Search code examples
pythonxmlcdata

XML CDATA section special character encoding Error when trying to open in browser


I have several XML files on our Amazon S3 server with our company's ads we want to display on various sites. Some of them require all the info with CDATA tags. But when I try to open the file with my browser it always gives me encoding Errors because of the special characters in the text. The text for each file is in another language (French, Spanish, etc.).

But isn't the CDATA section meant to ignore all special characters? I'm pretty new to Python, XML, etc, but I couldn't find an answer on Google (maybe I'm phrasing the problem in a wrong way, idk).

As soon as I encode the special characters (e.g. &) and remove the CDATA tags I can view the file with my browser without problem.

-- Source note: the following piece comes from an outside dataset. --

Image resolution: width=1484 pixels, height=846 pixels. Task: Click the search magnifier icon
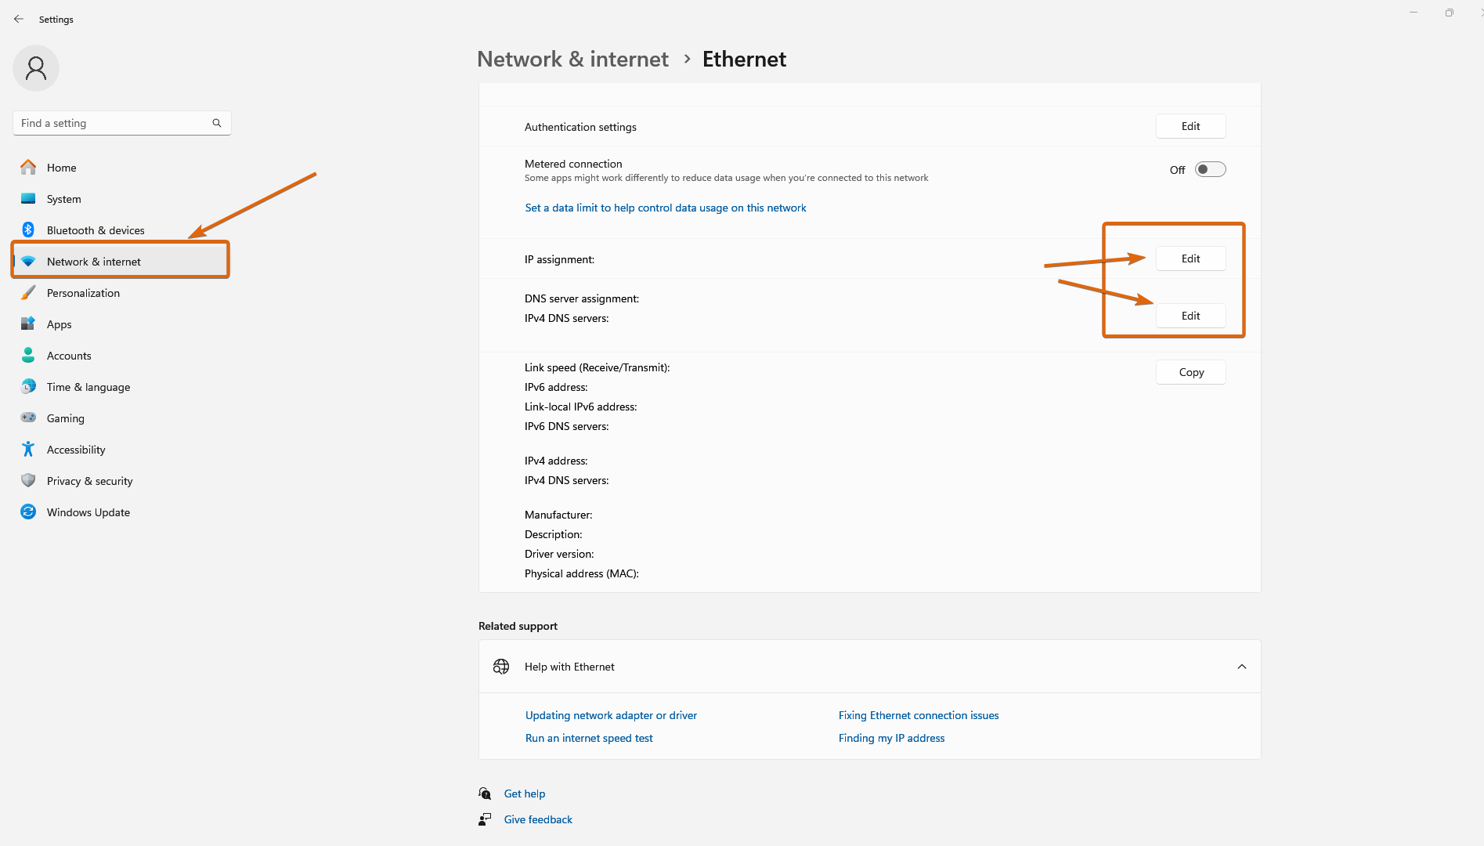click(217, 123)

<?xml version="1.0" encoding="utf-8"?>
<source xmlns:xsi="http://www.w3.org/2001/XMLSchema-instance">

<job>
<id><![CDATA[removed]]></id>
<url><![CDATA[removed]]></url>
<title><![CDATA[removed]]></title>
<description><![CDATA[removed]]></description>
<date><![CDATA[removed]]></date>
<country><![CDATA[removed]]></country>
<city><![CDATA[removed]]></city>
<company><![CDATA[removed]]></company>
</job>

</source>

I expected to be able to put any special characters into CDATA without any problems but I'm not able to.


Solution

  • Using CDATA means you don't need to escape the XML-special characters like "<" and "&" as &lt; and &amp;. But it doesn't affect the handling of non-ASCII characters such as French accented letters. These need to be encoded (not escaped) using the character encoding declared in the XML declaration, just as if they were not in CDATA. (It's very anglo-centric to regard these characters as being in any way "special").